§ Text shown
==*==
Summarize

OpenAI's model achieves gold medal-level performance at International Mathematical Olympiad

By Akash Pandey

Jul 20, 2025

05:56 pm

What's the story

OpenAI has announced that its latest experimental model has achieved 'gold medal-level performance' in the International Mathematical Olympiad (IMO), one of the world's most prestigious math competitions. The achievement was announced by Alexander Wei, a research scientist on OpenAI's Reasoning team, who shared the news on X. Wei emphasized that their models were tested under the same conditions as human participants.

Model performance

Model tackled 5 out of 6 problems from 2025 IMO

Wei revealed that the experimental model tackled five out of six problems in the 2025 IMO. The scores were finalized by a unanimous consensus from IMO medalists who graded it, with the model earning a total of 35/42 points, just enough for gold. This is a major achievement considering that IMO problems are usually based on four broad topics: Algebra, Combinatorics, Number Theory, and Geometry.

Challenge

AI model graded by human experts

The IMO problems are known for their difficulty and require creative problem-solving skills. There are no clear-cut, verifiable answers, which means the artificial intelligence (AI) model has to come up with "intricate, watertight arguments" like human mathematicians. This is a major leap in the capabilities of AI models, which have mostly been known for handling large amounts of data and repetitive tasks until now.

AI comparison

AlphaGeometry2 solved problems from last 25 years of IMO

While OpenAI's achievement is unprecedented, it's worth noting that in January 2025, Google DeepMind's AlphaGeometry2 model solved 42 out of 50 problems from the last 25 years of IMO. That was above the average gold medalist score of 40.9. However, no other tech giant has yet claimed a similar feat with this year's IMO problems as OpenAI has done.
==*==
§ To do
1. From the article on OpenAI's IMO result, extract the passage between "OpenAI's model achieves" and "as human participants.", inclusive.
2. According to the article on OpenAI's IMO result, what total score did the experimental model earn?
3. Proceed with the article on OpenAI's IMO result from where it stops.
==*==
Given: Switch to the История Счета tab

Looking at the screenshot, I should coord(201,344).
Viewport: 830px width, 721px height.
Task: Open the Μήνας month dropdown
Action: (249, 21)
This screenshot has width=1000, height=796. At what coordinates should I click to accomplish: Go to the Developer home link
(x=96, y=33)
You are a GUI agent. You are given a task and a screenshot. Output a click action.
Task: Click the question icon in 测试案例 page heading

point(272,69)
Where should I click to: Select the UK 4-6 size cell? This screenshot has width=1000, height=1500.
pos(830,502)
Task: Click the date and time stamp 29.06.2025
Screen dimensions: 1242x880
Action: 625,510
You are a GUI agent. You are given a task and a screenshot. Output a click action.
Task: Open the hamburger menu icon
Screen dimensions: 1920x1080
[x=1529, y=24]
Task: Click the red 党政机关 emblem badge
==*==
§ Answers to each task
1.
OpenAI's model achieves gold medal-level performance at International Mathematical Olympiad

By Akash Pandey

Jul 20, 2025

05:56 pm

What's the story

OpenAI has announced that its latest experimental model has achieved 'gold medal-level performance' in the International Mathematical Olympiad (IMO), one of the world's most prestigious math competitions. The achievement was announced by Alexander Wei, a research scientist on OpenAI's Reasoning team, who shared the news on X. Wei emphasized that their models were tested under the same conditions as human participants.

2. 35 out of 42 points

3.
Skepticism

LLMs are usually not good at logical reasoning

Madhavan Mukund, Director and Professor of Computer Science at Chennai Mathematical Institute, noted that large language models (LLMs) are usually not good at logical reasoning. He said there have been cases where LLMs have struggled with puzzles when the question was slightly twisted. Despite this skepticism, Mukund acknowledged that the model's ability to tackle such complex problems is a major advancement and surprise in the field of AI.

Future plans

OpenAI doesn't plan to release anything with this level

Wei also clarified that the IMO gold LLM is an experimental research model and OpenAI doesn't plan to release anything with this level of math capability "for several months." This means while the achievement is a major milestone in AI development, it will be some time before we see practical applications of such advanced mathematical problem-solving capabilities in real-world scenarios.